Coach Amy Coach Liz Podcast cover art.png

The Coach Amy and Coach Liz Show

Created with endurance athletes in mind


Created with endurance athletes in mind. Coaches Amy and Liz have a combined thirty years of coaching and seven decades of competing in endurance sports. They cover topics relevant to athletes at various levels of participation: those training for a personal challenge to those competing for an age group placement or race qualification.


 

Why Open Water and Pool Swim Paces Differ and How to Close the Gap

What is this episode about?

INTRO 0-1:38

Liz goes to Hawai’i!

Why Open Water and Pool Swim Paces Differ and How to Close the Gap

Open Water swimming is generally 10-30 seconds per 100 slower than times in the pool.  Why? 

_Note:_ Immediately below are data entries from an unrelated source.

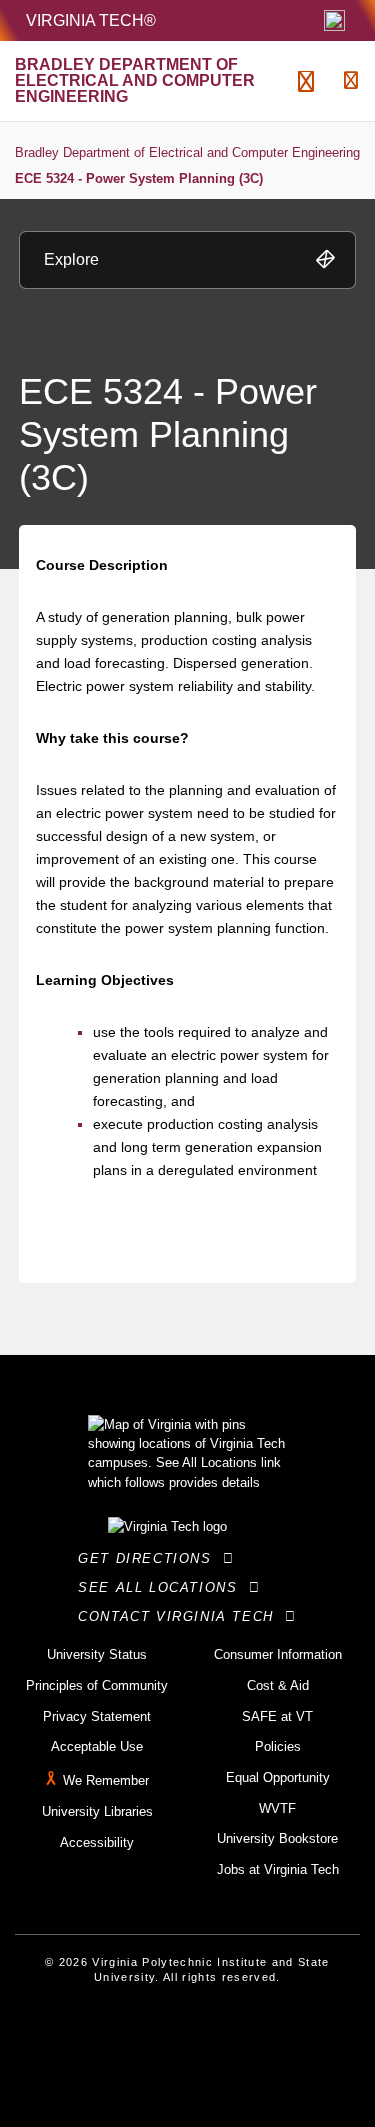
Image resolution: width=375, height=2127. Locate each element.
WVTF (277, 1808)
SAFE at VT (277, 1716)
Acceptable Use (97, 1746)
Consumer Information (278, 1654)
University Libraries (97, 1811)
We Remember (106, 1780)
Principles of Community (97, 1685)
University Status (97, 1654)
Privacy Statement (97, 1716)
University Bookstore (277, 1838)
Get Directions (150, 1558)
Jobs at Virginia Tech (278, 1869)
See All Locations (163, 1587)
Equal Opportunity (278, 1777)
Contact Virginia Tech (181, 1616)
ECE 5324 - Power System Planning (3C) (139, 178)
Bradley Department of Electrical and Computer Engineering (187, 152)
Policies (278, 1746)
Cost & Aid (278, 1685)
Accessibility (97, 1842)
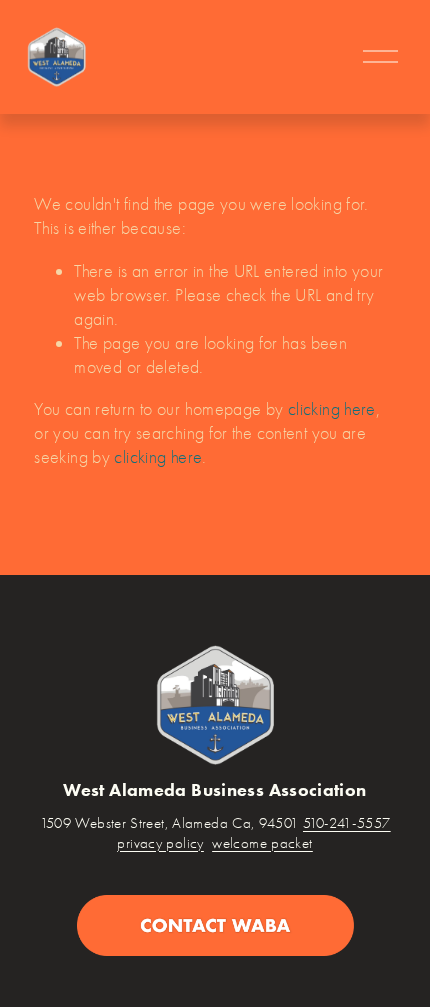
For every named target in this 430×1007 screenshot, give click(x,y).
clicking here (332, 409)
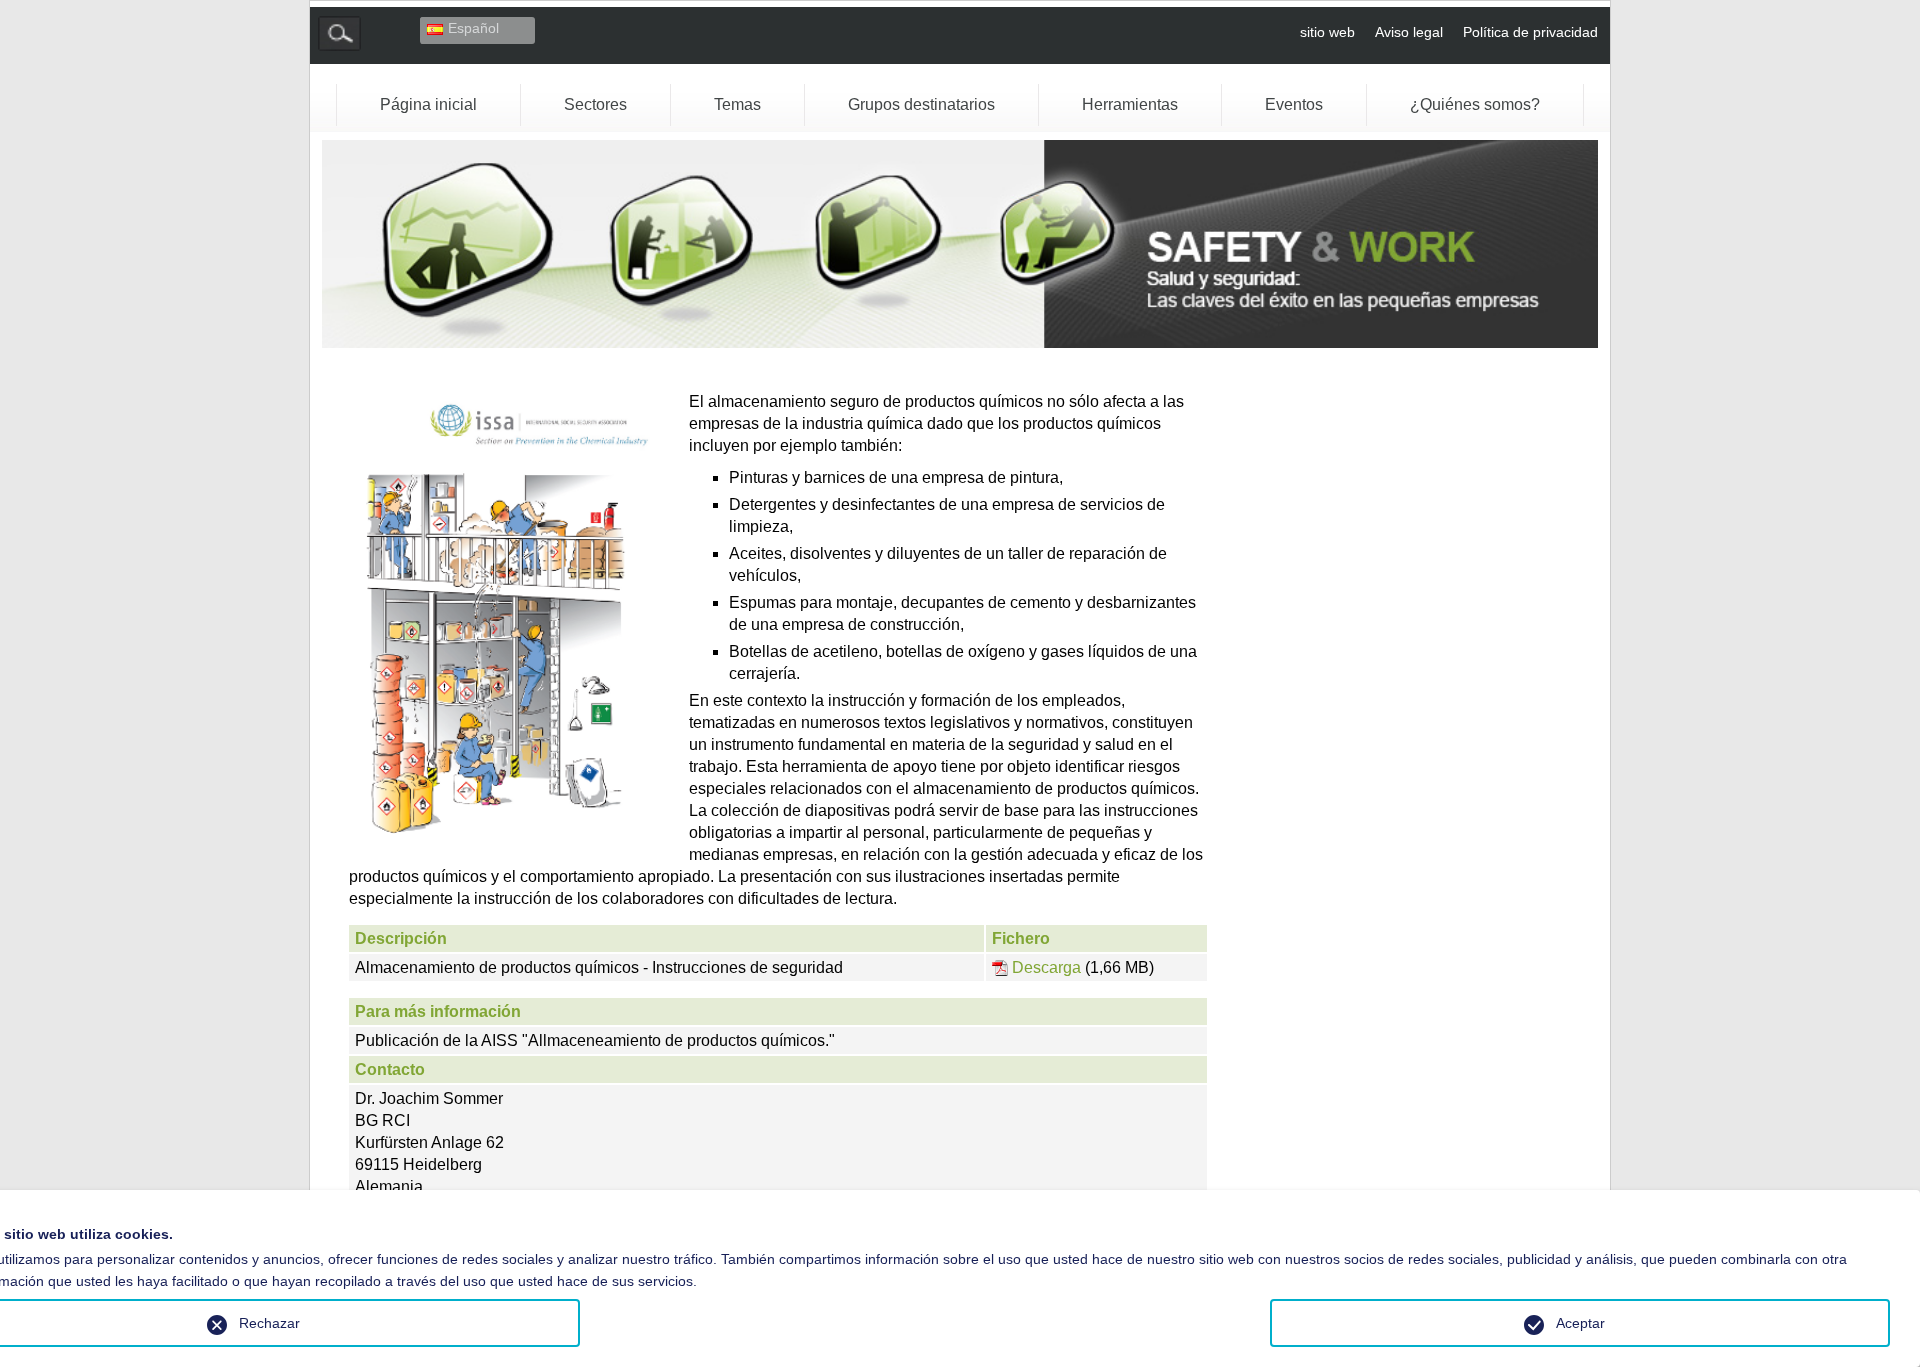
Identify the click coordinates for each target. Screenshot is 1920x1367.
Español (473, 28)
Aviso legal (1409, 32)
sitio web (1327, 32)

Pool swimming and open water are different for many reasons.  Pool water is calm and open water has a lot of movement even if the water looks calm.  This makes water harder to 'grab' with the swim stroke and this impacts our forward movement.

Pool water is clear and has a black line on the bottom of the pool we can use to navigate in a straight line. In open water, we have factors like current, sun, and murky water to navigate through.  Swimming well in open water requires we become comfortable with those environmental factors so so we can swim undistracted.

We learn this in 3 stages: Swimming in open water, swimming in open water with other people, and lastly swimming in open water in a race.  To get the most out of our swim fitness, we must learn to swim undistracted in each of these environments. Doing this requires lots of practice.

It is also critical to develop deep swim fitness so you are strong enough to swim hard for your race distance. Part of developing swim fitness requires learning to pull hard without sliding through the water; every stroke needs to count and this takes a lot of physical strength and mental focus. But, it is something all of us can do - it’s not magic! Just hard work : ).